_PROBLEM DETAILS:_ Keep to one stretch of the data below, the lines from the one with "Given: Click the Follow button" up to and including the one with "Given: Reset zoom with the 1:1 button", and return that stretch exactly.
---*---
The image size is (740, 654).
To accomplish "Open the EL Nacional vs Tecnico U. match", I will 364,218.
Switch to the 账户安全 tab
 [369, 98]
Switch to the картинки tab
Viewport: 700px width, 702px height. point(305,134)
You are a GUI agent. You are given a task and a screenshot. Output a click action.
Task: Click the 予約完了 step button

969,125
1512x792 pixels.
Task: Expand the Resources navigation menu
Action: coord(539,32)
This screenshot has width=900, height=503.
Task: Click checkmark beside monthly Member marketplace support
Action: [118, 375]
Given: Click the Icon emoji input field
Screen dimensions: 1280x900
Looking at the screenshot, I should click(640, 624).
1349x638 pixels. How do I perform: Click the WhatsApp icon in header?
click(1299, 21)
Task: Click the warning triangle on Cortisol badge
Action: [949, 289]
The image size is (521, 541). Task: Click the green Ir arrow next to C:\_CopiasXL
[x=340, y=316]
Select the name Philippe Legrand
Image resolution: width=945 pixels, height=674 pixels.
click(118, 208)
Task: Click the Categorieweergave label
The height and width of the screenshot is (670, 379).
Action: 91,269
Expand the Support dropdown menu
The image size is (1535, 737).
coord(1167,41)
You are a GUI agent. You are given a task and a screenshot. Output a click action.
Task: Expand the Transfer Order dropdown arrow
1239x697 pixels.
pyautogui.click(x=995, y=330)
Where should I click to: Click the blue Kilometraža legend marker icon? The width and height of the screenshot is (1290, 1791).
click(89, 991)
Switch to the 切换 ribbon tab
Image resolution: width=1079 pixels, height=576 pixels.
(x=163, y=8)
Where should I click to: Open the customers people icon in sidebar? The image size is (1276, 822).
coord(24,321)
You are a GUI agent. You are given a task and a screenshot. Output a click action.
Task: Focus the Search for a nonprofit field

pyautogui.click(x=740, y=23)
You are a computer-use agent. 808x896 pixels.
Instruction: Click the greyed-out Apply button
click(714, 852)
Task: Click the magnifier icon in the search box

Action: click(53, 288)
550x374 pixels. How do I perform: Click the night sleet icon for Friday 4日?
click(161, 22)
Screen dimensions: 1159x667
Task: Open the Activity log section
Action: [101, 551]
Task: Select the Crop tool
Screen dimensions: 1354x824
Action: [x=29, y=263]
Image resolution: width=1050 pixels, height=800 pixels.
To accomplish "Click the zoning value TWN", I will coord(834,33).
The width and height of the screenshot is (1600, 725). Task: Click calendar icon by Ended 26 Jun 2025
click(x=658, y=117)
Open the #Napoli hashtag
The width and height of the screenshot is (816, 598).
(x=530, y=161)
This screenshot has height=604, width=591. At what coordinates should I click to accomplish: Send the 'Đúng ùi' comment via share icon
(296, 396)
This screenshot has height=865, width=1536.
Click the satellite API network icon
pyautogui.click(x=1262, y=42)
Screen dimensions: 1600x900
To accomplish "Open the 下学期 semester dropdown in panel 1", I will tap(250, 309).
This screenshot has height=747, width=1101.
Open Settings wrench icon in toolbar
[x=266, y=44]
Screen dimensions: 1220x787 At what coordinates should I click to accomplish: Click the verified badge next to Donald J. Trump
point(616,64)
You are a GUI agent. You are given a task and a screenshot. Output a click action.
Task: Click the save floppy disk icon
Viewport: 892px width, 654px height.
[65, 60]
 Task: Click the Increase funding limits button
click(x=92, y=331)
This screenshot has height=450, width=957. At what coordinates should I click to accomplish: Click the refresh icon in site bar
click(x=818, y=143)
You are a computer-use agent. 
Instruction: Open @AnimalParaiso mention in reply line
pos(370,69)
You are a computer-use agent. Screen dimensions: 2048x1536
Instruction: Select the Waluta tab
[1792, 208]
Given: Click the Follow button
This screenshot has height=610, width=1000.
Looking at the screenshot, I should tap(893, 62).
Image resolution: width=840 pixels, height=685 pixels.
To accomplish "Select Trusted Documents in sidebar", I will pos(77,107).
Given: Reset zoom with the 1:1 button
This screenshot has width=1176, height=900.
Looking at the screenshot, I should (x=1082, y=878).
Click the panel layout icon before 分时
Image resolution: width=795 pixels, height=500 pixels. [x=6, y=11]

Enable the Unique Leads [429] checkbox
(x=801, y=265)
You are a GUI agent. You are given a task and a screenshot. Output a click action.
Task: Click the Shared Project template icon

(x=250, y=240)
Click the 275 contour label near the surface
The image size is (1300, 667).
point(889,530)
---*---
_RESULT OF THIS TASK:_
Given: Click the Follow button
This screenshot has height=610, width=1000.
Looking at the screenshot, I should tap(893, 62).
Image resolution: width=840 pixels, height=685 pixels.
To accomplish "Select Trusted Documents in sidebar", I will pos(77,107).
Given: Reset zoom with the 1:1 button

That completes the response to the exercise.